- Task details
All lines from the one containing "Task: Select Memory in the Hardware list" through the last line below must be duplicated exactly, with nothing outside that span.

[Stored data]
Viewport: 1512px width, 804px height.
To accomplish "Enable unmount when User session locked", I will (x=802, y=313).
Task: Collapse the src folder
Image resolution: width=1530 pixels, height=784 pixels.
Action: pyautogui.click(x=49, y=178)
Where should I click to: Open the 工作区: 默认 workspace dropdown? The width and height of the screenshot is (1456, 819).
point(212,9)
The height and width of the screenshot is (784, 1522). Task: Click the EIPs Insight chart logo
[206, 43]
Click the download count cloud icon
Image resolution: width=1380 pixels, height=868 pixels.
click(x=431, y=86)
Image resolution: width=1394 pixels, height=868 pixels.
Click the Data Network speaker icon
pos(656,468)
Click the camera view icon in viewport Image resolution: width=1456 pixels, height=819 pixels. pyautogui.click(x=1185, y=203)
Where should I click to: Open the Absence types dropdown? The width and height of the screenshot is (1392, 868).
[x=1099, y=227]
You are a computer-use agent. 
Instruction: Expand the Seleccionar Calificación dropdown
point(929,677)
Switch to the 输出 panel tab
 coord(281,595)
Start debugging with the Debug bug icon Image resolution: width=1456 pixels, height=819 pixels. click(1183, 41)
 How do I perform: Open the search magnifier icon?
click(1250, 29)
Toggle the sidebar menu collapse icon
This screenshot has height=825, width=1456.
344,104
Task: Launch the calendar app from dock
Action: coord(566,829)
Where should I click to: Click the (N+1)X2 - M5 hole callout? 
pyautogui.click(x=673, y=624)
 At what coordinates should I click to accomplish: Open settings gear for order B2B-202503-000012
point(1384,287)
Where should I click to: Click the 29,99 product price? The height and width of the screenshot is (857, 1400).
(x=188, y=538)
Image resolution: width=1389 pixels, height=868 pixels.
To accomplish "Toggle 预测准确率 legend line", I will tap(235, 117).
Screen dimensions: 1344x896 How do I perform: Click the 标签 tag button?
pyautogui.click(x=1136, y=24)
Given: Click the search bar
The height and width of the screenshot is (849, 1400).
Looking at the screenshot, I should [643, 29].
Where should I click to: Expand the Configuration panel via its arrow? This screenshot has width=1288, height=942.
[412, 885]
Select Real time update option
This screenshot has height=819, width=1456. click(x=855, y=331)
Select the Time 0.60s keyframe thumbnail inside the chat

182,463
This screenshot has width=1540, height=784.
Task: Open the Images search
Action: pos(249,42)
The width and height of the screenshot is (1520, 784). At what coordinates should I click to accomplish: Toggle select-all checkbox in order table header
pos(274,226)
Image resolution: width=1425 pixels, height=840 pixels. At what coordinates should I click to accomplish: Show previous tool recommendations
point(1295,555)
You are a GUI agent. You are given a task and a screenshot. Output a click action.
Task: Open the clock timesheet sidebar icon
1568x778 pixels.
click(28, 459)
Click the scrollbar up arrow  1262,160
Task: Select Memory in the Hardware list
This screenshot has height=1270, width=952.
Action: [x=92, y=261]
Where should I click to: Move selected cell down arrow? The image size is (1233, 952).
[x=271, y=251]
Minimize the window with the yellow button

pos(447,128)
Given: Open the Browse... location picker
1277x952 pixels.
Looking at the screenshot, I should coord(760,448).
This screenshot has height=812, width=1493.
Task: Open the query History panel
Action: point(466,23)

- Task solution
Task: Select Memory in the Hardware list
This screenshot has height=1270, width=952.
Action: [x=92, y=261]
Where should I click to: Move selected cell down arrow? The image size is (1233, 952).
[x=271, y=251]
Minimize the window with the yellow button

pos(447,128)
Given: Open the Browse... location picker
1277x952 pixels.
Looking at the screenshot, I should coord(760,448).
This screenshot has height=812, width=1493.
Task: Open the query History panel
Action: point(466,23)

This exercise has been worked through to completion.